WHAT NEEDS TO BE DONE:
Could you give these records again with each "row label" swapped for "row heading" and everything else left the same?

THE DATA:
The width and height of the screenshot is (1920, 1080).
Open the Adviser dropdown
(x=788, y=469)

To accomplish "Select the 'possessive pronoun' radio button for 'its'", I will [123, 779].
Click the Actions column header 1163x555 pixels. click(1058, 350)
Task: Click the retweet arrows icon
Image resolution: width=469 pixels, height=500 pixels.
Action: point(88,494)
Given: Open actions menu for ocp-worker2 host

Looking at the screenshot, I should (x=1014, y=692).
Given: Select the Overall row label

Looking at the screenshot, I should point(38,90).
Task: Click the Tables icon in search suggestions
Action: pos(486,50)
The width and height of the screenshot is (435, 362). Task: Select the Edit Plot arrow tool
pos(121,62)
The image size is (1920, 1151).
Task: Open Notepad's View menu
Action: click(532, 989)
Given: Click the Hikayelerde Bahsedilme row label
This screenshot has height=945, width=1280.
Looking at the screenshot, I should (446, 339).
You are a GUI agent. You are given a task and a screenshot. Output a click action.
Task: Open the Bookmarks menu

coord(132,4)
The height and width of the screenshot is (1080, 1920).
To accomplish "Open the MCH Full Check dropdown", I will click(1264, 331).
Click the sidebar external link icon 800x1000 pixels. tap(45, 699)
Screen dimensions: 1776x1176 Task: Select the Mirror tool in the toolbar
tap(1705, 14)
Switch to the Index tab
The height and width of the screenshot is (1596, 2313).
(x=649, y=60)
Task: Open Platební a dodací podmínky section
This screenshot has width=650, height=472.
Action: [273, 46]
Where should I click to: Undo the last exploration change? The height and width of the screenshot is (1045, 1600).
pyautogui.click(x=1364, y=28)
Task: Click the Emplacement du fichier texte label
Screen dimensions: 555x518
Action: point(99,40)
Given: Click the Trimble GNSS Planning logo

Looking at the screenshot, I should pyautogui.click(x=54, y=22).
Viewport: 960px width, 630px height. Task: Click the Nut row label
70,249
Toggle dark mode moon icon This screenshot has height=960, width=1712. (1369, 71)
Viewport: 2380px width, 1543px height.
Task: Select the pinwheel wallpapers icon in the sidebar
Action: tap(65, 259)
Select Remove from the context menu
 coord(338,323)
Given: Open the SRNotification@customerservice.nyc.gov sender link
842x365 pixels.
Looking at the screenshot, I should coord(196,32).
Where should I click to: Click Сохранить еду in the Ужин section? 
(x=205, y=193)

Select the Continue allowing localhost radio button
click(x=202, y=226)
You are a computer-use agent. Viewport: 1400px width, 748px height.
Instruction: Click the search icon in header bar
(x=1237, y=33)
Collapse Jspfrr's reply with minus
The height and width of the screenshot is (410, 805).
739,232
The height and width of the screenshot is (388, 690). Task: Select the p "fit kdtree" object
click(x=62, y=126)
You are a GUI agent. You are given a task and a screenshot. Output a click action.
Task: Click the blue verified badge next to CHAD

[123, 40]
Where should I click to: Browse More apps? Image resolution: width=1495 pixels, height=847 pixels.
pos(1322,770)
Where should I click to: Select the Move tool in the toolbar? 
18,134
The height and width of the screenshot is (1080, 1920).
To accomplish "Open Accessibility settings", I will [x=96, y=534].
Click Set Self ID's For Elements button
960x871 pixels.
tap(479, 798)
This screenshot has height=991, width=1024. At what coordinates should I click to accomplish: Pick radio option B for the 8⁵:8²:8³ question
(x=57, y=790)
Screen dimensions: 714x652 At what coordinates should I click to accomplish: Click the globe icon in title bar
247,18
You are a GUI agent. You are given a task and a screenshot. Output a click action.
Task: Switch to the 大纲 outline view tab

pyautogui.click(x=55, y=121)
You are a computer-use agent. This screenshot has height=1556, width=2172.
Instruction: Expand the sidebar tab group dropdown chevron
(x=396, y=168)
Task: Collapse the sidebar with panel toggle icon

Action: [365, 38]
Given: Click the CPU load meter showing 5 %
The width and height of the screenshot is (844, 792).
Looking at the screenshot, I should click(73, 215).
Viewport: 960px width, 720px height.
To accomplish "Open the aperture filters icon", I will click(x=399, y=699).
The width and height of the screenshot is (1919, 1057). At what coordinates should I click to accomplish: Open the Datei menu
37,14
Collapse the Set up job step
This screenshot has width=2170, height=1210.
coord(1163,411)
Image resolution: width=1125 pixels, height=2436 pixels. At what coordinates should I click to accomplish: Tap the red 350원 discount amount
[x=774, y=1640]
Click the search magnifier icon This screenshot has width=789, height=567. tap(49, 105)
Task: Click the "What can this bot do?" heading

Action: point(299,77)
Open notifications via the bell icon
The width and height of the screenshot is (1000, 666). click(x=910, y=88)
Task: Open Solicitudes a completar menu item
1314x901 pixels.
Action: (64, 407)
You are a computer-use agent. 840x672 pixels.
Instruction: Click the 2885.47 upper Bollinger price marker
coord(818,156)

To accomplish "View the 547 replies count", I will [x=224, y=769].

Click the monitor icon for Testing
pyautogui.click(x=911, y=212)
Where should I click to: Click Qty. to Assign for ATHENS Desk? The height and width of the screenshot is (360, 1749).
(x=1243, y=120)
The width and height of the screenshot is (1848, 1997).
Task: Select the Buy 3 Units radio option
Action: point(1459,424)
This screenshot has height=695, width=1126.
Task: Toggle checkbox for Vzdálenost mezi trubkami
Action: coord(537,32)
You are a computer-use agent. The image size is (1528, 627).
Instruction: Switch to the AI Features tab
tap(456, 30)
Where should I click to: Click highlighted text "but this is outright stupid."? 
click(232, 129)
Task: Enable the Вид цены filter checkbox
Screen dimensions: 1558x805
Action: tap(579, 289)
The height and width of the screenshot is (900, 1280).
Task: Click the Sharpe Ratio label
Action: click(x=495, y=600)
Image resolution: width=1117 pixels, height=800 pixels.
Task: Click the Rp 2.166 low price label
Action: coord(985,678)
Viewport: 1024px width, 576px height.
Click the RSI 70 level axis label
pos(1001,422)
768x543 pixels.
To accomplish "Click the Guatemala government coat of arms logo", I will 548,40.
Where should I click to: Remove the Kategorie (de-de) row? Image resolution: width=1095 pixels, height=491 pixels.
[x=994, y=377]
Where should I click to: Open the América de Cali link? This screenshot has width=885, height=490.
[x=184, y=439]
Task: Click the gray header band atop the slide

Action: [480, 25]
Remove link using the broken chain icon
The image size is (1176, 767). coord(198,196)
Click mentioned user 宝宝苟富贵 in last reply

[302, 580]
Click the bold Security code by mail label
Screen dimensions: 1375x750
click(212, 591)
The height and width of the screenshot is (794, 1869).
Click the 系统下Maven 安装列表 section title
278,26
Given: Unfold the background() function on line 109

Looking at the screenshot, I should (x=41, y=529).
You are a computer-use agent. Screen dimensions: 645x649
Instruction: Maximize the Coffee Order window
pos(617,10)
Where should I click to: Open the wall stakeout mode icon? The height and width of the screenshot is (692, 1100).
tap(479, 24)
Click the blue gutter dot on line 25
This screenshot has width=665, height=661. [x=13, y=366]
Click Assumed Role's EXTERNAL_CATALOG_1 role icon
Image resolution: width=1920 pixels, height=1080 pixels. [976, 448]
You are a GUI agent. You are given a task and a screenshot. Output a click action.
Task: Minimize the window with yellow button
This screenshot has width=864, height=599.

TASK SOLUTION:
The width and height of the screenshot is (1920, 1080).
Open the Adviser dropdown
(x=788, y=469)

To accomplish "Select the 'possessive pronoun' radio button for 'its'", I will [123, 779].
Click the Actions column header 1163x555 pixels. click(1058, 350)
Task: Click the retweet arrows icon
Image resolution: width=469 pixels, height=500 pixels.
Action: point(88,494)
Given: Open actions menu for ocp-worker2 host

Looking at the screenshot, I should (x=1014, y=692).
Given: Select the Overall row heading

Looking at the screenshot, I should point(38,90).
Task: Click the Tables icon in search suggestions
Action: pos(486,50)
The width and height of the screenshot is (435, 362). Task: Select the Edit Plot arrow tool
pos(121,62)
The image size is (1920, 1151).
Task: Open Notepad's View menu
Action: click(532, 989)
Given: Click the Hikayelerde Bahsedilme row heading
This screenshot has height=945, width=1280.
Looking at the screenshot, I should (446, 339).
You are a GUI agent. You are given a task and a screenshot. Output a click action.
Task: Open the Bookmarks menu

coord(132,4)
The height and width of the screenshot is (1080, 1920).
To accomplish "Open the MCH Full Check dropdown", I will click(1264, 331).
Click the sidebar external link icon 800x1000 pixels. tap(45, 699)
Screen dimensions: 1776x1176 Task: Select the Mirror tool in the toolbar
tap(1705, 14)
Switch to the Index tab
The height and width of the screenshot is (1596, 2313).
(x=649, y=60)
Task: Open Platební a dodací podmínky section
This screenshot has width=650, height=472.
Action: [273, 46]
Where should I click to: Undo the last exploration change? The height and width of the screenshot is (1045, 1600).
pyautogui.click(x=1364, y=28)
Task: Click the Emplacement du fichier texte label
Screen dimensions: 555x518
Action: point(99,40)
Given: Click the Trimble GNSS Planning logo

Looking at the screenshot, I should pyautogui.click(x=54, y=22).
Viewport: 960px width, 630px height. Task: Click the Nut row heading
70,249
Toggle dark mode moon icon This screenshot has height=960, width=1712. (1369, 71)
Viewport: 2380px width, 1543px height.
Task: Select the pinwheel wallpapers icon in the sidebar
Action: tap(65, 259)
Select Remove from the context menu
 coord(338,323)
Given: Open the SRNotification@customerservice.nyc.gov sender link
842x365 pixels.
Looking at the screenshot, I should coord(196,32).
Where should I click to: Click Сохранить еду in the Ужин section? 
(x=205, y=193)

Select the Continue allowing localhost radio button
click(x=202, y=226)
You are a computer-use agent. Viewport: 1400px width, 748px height.
Instruction: Click the search icon in header bar
(x=1237, y=33)
Collapse Jspfrr's reply with minus
The height and width of the screenshot is (410, 805).
739,232
The height and width of the screenshot is (388, 690). Task: Select the p "fit kdtree" object
click(x=62, y=126)
You are a GUI agent. You are given a task and a screenshot. Output a click action.
Task: Click the blue verified badge next to CHAD

[123, 40]
Where should I click to: Browse More apps? Image resolution: width=1495 pixels, height=847 pixels.
pos(1322,770)
Where should I click to: Select the Move tool in the toolbar? 
18,134
The height and width of the screenshot is (1080, 1920).
To accomplish "Open Accessibility settings", I will [x=96, y=534].
Click Set Self ID's For Elements button
960x871 pixels.
tap(479, 798)
This screenshot has height=991, width=1024. At what coordinates should I click to accomplish: Pick radio option B for the 8⁵:8²:8³ question
(x=57, y=790)
Screen dimensions: 714x652 At what coordinates should I click to accomplish: Click the globe icon in title bar
247,18
You are a GUI agent. You are given a task and a screenshot. Output a click action.
Task: Switch to the 大纲 outline view tab

pyautogui.click(x=55, y=121)
You are a computer-use agent. This screenshot has height=1556, width=2172.
Instruction: Expand the sidebar tab group dropdown chevron
(x=396, y=168)
Task: Collapse the sidebar with panel toggle icon

Action: [365, 38]
Given: Click the CPU load meter showing 5 %
The width and height of the screenshot is (844, 792).
Looking at the screenshot, I should click(73, 215).
Viewport: 960px width, 720px height.
To accomplish "Open the aperture filters icon", I will click(x=399, y=699).
The width and height of the screenshot is (1919, 1057). At what coordinates should I click to accomplish: Open the Datei menu
37,14
Collapse the Set up job step
This screenshot has width=2170, height=1210.
coord(1163,411)
Image resolution: width=1125 pixels, height=2436 pixels. At what coordinates should I click to accomplish: Tap the red 350원 discount amount
[x=774, y=1640]
Click the search magnifier icon This screenshot has width=789, height=567. tap(49, 105)
Task: Click the "What can this bot do?" heading

Action: point(299,77)
Open notifications via the bell icon
The width and height of the screenshot is (1000, 666). click(x=910, y=88)
Task: Open Solicitudes a completar menu item
1314x901 pixels.
Action: (64, 407)
You are a computer-use agent. 840x672 pixels.
Instruction: Click the 2885.47 upper Bollinger price marker
coord(818,156)

To accomplish "View the 547 replies count", I will [x=224, y=769].

Click the monitor icon for Testing
pyautogui.click(x=911, y=212)
Where should I click to: Click Qty. to Assign for ATHENS Desk? The height and width of the screenshot is (360, 1749).
(x=1243, y=120)
The width and height of the screenshot is (1848, 1997).
Task: Select the Buy 3 Units radio option
Action: point(1459,424)
This screenshot has height=695, width=1126.
Task: Toggle checkbox for Vzdálenost mezi trubkami
Action: coord(537,32)
You are a computer-use agent. The image size is (1528, 627).
Instruction: Switch to the AI Features tab
tap(456, 30)
Where should I click to: Click highlighted text "but this is outright stupid."? 
click(232, 129)
Task: Enable the Вид цены filter checkbox
Screen dimensions: 1558x805
Action: tap(579, 289)
The height and width of the screenshot is (900, 1280).
Task: Click the Sharpe Ratio label
Action: click(x=495, y=600)
Image resolution: width=1117 pixels, height=800 pixels.
Task: Click the Rp 2.166 low price label
Action: coord(985,678)
Viewport: 1024px width, 576px height.
Click the RSI 70 level axis label
pos(1001,422)
768x543 pixels.
To accomplish "Click the Guatemala government coat of arms logo", I will 548,40.
Where should I click to: Remove the Kategorie (de-de) row? Image resolution: width=1095 pixels, height=491 pixels.
[x=994, y=377]
Where should I click to: Open the América de Cali link? This screenshot has width=885, height=490.
[x=184, y=439]
Task: Click the gray header band atop the slide

Action: [480, 25]
Remove link using the broken chain icon
The image size is (1176, 767). coord(198,196)
Click mentioned user 宝宝苟富贵 in last reply

[302, 580]
Click the bold Security code by mail label
Screen dimensions: 1375x750
click(212, 591)
The height and width of the screenshot is (794, 1869).
Click the 系统下Maven 安装列表 section title
278,26
Given: Unfold the background() function on line 109

Looking at the screenshot, I should (x=41, y=529).
You are a computer-use agent. Screen dimensions: 645x649
Instruction: Maximize the Coffee Order window
pos(617,10)
Where should I click to: Open the wall stakeout mode icon? The height and width of the screenshot is (692, 1100).
tap(479, 24)
Click the blue gutter dot on line 25
This screenshot has width=665, height=661. [x=13, y=366]
Click Assumed Role's EXTERNAL_CATALOG_1 role icon
Image resolution: width=1920 pixels, height=1080 pixels. [976, 448]
You are a GUI agent. You are given a task and a screenshot. Output a click action.
Task: Minimize the window with yellow button
This screenshot has width=864, height=599.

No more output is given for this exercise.